> _WORK INSTRUCTION_
Nothing but the lines below between the line holding "noni (1072, 2365)" and the line holding "Supplements (867, 807)", inclusive, should appear in the answer, each set down exactly.

[Collected data entries]
==================================================

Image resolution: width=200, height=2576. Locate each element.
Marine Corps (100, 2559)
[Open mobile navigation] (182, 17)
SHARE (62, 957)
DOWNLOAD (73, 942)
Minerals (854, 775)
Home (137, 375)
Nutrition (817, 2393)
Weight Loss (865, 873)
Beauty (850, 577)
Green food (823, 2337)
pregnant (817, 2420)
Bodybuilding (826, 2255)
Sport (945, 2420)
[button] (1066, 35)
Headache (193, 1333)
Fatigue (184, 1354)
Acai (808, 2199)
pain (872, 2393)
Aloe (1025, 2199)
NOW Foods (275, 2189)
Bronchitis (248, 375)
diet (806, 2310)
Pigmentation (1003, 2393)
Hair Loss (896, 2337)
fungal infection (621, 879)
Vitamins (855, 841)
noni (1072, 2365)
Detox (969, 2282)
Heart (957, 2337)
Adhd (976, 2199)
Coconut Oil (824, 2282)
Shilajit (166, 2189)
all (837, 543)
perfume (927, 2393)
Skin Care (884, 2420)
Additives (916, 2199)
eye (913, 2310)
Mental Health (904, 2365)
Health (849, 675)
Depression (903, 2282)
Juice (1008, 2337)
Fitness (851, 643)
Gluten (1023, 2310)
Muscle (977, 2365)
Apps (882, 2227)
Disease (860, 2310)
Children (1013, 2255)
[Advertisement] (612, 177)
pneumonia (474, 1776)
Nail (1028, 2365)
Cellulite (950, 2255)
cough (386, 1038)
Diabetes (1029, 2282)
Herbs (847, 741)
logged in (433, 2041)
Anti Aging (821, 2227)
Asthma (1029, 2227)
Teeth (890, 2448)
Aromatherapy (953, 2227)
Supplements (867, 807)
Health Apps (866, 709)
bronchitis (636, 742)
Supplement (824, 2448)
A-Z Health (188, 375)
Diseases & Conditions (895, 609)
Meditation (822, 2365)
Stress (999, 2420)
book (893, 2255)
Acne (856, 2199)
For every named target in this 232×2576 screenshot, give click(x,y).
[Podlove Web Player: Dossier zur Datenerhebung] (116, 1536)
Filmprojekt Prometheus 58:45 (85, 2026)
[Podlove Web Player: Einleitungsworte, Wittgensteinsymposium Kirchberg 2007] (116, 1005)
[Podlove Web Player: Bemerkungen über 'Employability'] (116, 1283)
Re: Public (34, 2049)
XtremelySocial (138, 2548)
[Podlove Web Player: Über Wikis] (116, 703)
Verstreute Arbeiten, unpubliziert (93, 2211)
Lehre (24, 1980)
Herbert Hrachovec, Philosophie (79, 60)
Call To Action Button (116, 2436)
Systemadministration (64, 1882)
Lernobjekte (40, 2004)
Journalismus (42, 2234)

==================================================

> _RESULT FOR THIS TASK_
noni (1072, 2365)
Detox (969, 2282)
Heart (957, 2337)
Adhd (976, 2199)
Coconut Oil (824, 2282)
Shilajit (166, 2189)
all (837, 543)
perfume (927, 2393)
Skin Care (884, 2420)
Additives (916, 2199)
eye (913, 2310)
Mental Health (904, 2365)
Health (849, 675)
Depression (903, 2282)
Juice (1008, 2337)
Fitness (851, 643)
Gluten (1023, 2310)
Muscle (977, 2365)
Apps (882, 2227)
Disease (860, 2310)
Children (1013, 2255)
[Advertisement] (612, 177)
pneumonia (474, 1776)
Nail (1028, 2365)
Cellulite (950, 2255)
cough (386, 1038)
Diabetes (1029, 2282)
Herbs (847, 741)
logged in (433, 2041)
Anti Aging (821, 2227)
Asthma (1029, 2227)
Teeth (890, 2448)
Aromatherapy (953, 2227)
Supplements (867, 807)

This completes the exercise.